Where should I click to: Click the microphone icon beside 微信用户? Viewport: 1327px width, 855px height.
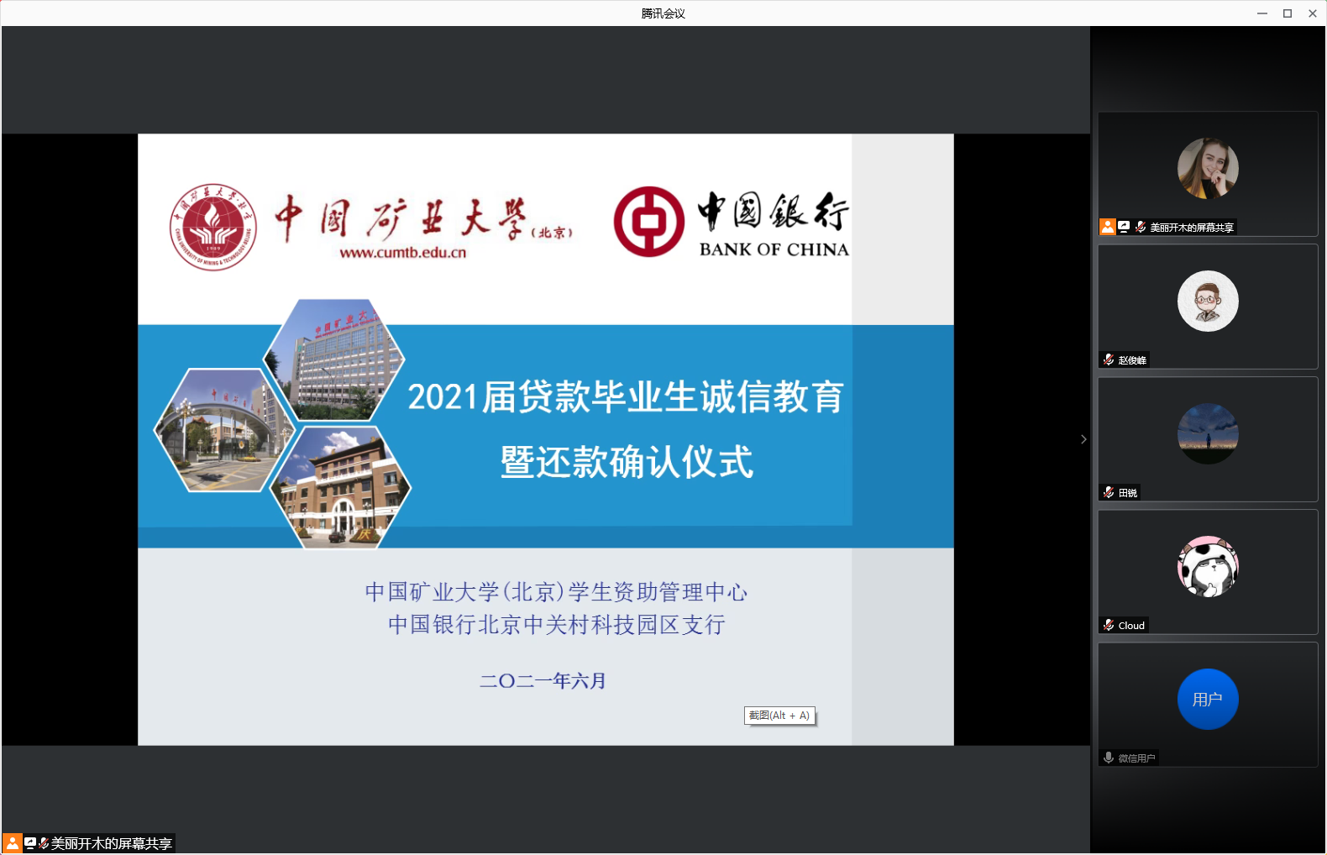pos(1109,758)
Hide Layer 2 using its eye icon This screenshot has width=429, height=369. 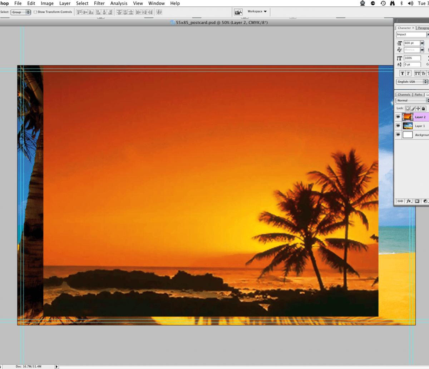398,117
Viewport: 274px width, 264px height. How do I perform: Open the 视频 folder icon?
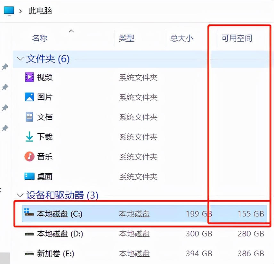click(30, 77)

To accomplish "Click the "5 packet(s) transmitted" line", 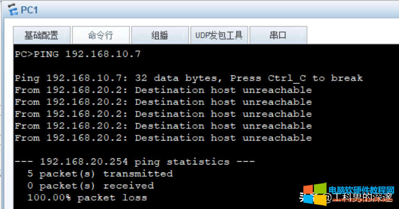I will point(100,174).
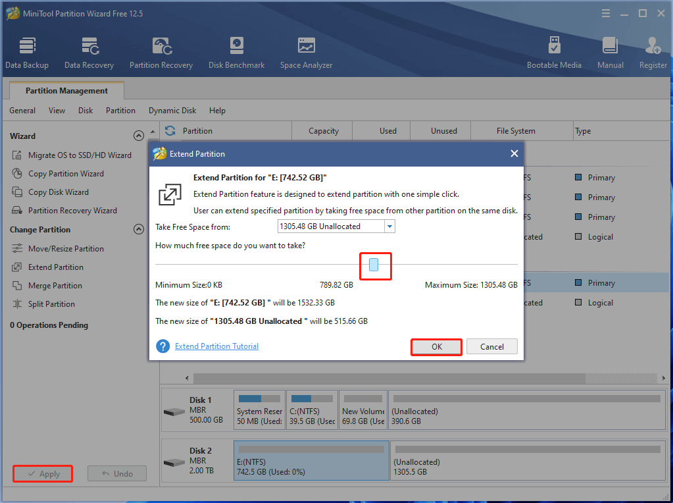Launch the Data Recovery tool
673x503 pixels.
coord(89,53)
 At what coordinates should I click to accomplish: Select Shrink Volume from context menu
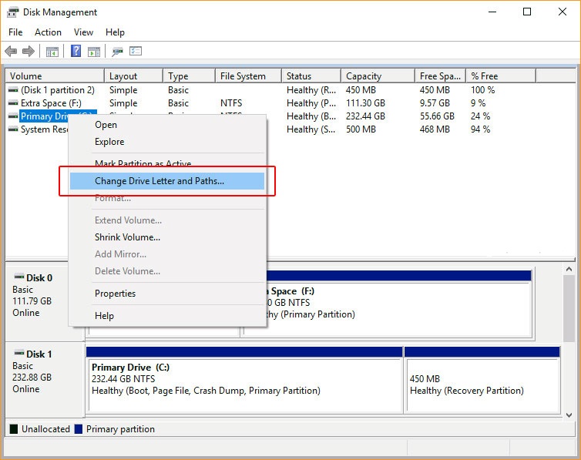click(x=127, y=237)
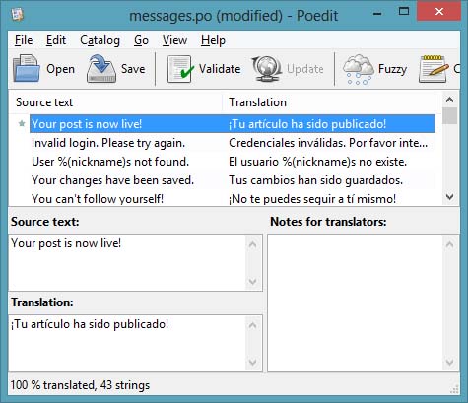
Task: Click the Save disk icon
Action: coord(101,69)
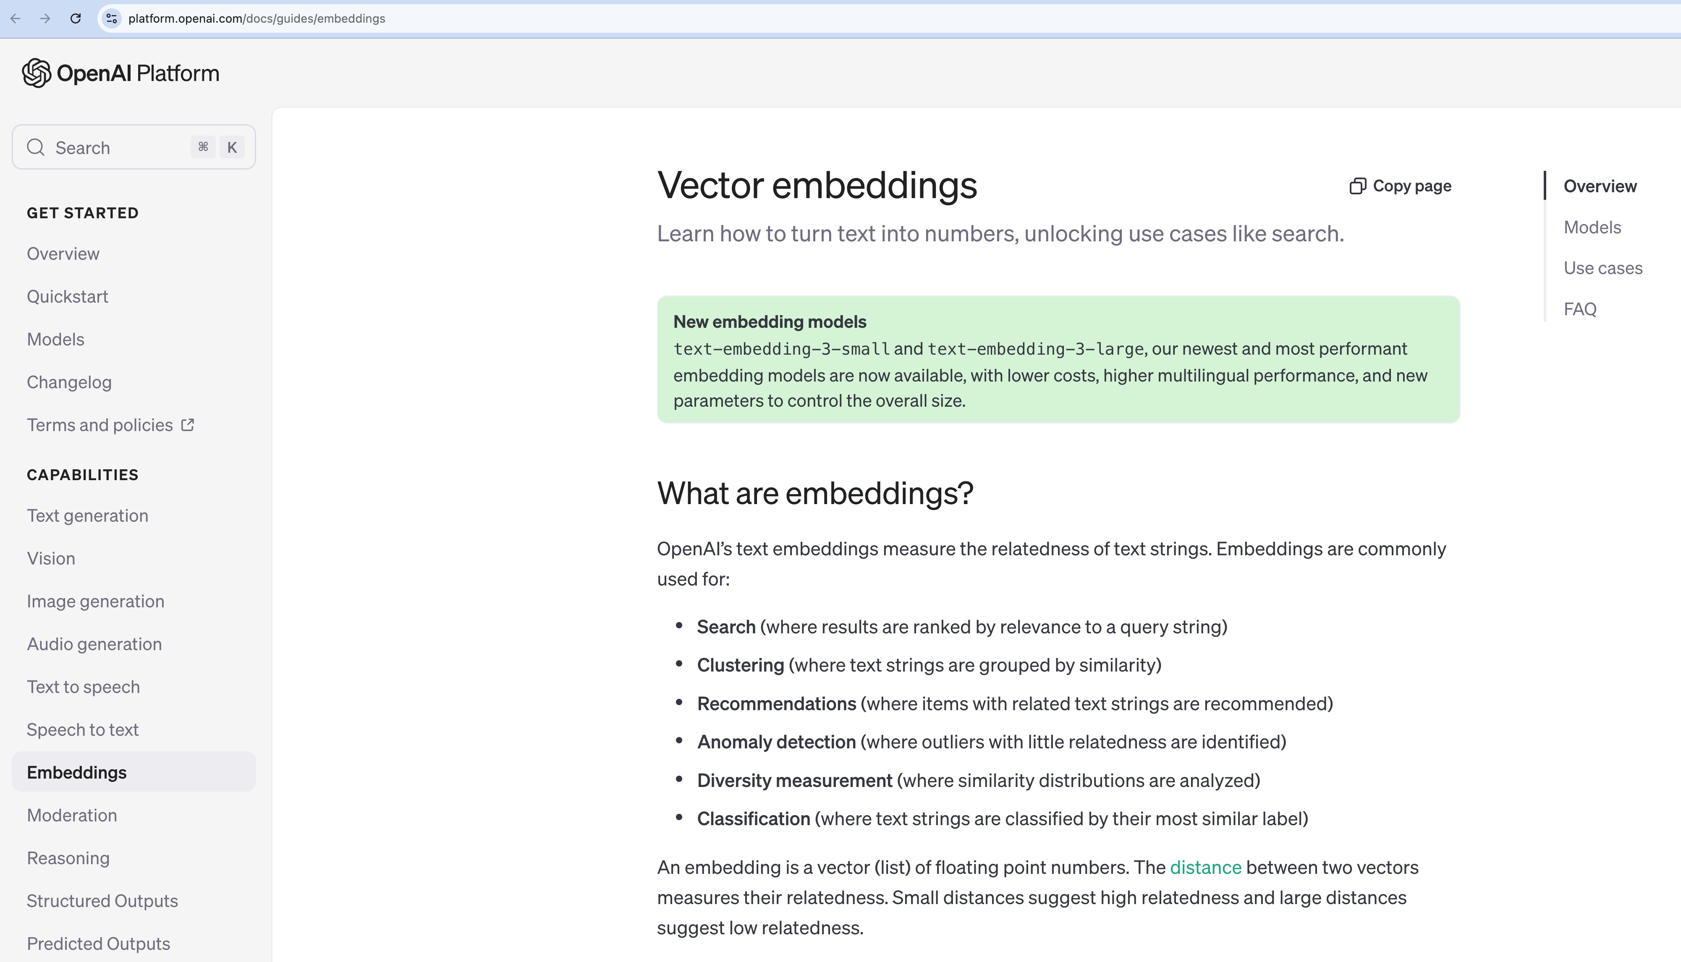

◆ ◆ ◆ ◆ ◆ ◆ ◆

Your goal: The answer must consist solely of the lines from the one with "At what coordinates" through the final line of the data, each reproduced exactly and with pictures omitted.

Response area:
 At what coordinates should I click to accomplish: Select Shrink Volume from context menu
click(x=127, y=237)
Task: Click the Save disk icon
Action: coord(101,69)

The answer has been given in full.